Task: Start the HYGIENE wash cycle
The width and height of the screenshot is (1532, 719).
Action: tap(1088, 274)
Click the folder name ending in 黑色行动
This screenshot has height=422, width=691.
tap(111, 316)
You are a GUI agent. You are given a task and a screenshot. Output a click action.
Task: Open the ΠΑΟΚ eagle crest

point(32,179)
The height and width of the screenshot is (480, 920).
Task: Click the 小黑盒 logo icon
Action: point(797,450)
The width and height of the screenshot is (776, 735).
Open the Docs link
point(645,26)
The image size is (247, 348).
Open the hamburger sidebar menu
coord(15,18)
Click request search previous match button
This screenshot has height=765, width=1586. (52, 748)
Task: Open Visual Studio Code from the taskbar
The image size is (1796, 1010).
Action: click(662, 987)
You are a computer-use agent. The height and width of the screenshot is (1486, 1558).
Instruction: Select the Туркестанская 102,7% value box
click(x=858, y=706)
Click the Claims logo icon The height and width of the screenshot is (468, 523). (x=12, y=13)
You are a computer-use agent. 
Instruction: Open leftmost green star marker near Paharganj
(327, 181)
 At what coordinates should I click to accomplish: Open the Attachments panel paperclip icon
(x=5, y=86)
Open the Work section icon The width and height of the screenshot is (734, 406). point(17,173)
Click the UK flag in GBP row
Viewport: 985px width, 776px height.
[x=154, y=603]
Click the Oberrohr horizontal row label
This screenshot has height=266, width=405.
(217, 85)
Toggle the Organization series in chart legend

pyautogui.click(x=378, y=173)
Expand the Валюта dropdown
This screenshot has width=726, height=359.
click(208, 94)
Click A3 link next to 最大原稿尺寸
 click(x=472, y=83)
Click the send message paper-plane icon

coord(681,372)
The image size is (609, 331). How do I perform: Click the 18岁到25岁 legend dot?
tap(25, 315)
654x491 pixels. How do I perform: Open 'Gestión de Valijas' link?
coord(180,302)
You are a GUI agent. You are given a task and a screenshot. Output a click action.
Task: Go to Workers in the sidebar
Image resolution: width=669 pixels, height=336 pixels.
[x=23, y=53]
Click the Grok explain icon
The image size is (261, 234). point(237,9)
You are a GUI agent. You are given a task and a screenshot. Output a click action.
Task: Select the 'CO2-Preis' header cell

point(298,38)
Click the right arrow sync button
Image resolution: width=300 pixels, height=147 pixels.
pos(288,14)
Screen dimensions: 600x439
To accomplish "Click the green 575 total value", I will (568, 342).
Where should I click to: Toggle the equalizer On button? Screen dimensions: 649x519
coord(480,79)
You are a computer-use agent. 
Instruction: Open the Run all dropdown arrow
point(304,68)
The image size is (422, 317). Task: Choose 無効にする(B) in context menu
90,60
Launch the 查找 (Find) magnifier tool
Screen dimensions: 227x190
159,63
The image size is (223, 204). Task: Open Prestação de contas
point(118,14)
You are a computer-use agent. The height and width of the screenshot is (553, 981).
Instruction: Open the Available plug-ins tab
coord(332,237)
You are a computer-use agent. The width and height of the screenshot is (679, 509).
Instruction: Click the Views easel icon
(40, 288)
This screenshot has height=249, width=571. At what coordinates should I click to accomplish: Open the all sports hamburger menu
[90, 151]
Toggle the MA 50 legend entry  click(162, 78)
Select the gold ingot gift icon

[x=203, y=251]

__DIE AUFGABE__
Ermittle in den Einträgen oben jede Zeile, in der das Wort „pixels“ vorkommt. Schreibe diese Zeilen vollständig ab.

__LÖSUNG ZUR AUFGABE__
654x491 pixels. How do I perform: Open 'Gestión de Valijas' link?
Image resolution: width=669 pixels, height=336 pixels.
Image resolution: width=300 pixels, height=147 pixels.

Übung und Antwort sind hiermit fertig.